The Las Vegas Strip also has legal cannabis, a fact that's hard to miss given that the smell permeates the open sidewalks outside the casinos. Smoking pot, however, remains strictly off-limits inside casinos and hotels because companies like Caesars and MGM defer to federal law under which marijuana remains illegal.

But while you can't smoke pot while blackjack, poker, and other Las Vegas table games, man Strip casinos do allow you to smoke tobacco. Now, The Venetian and its sister property The Palazzo have changed their policy. Beginning Nov. 6,  both will allow the smoking of cigarettes, cigars, and vapes at their table games.

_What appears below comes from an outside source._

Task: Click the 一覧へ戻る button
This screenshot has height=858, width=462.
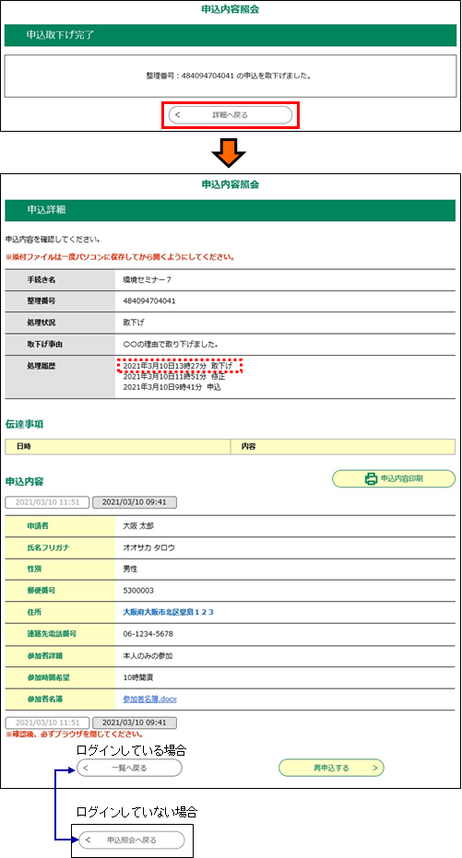Action: [x=129, y=768]
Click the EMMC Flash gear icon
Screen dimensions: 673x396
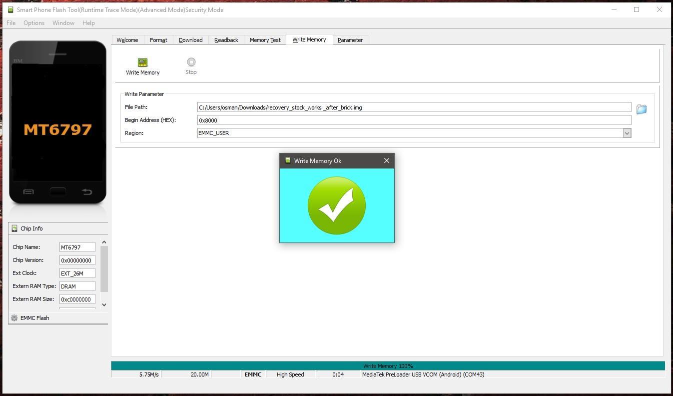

The move comes at a time when there has been growing pressure to ban smoking at casinos all across the country even in Las Vegas. 

The Venetian would be considered a higher-end casino.

Image source: Shutterstock

Most Las Vegas Strip casinos allow smoking at table games     

Generally, most Las Vegas Strips casinos allow smoking at table games and while people play slots. Many properties also have non-smoking areas, but they are often adjacent to smoking areas. In addition, some, including The Venetian and The Palazzo, under their new policy, will allow customers to request smoke-free tables.

Only Park MGM offers a fully non-smoking property among all of the Las Vegas Strip resort casinos.   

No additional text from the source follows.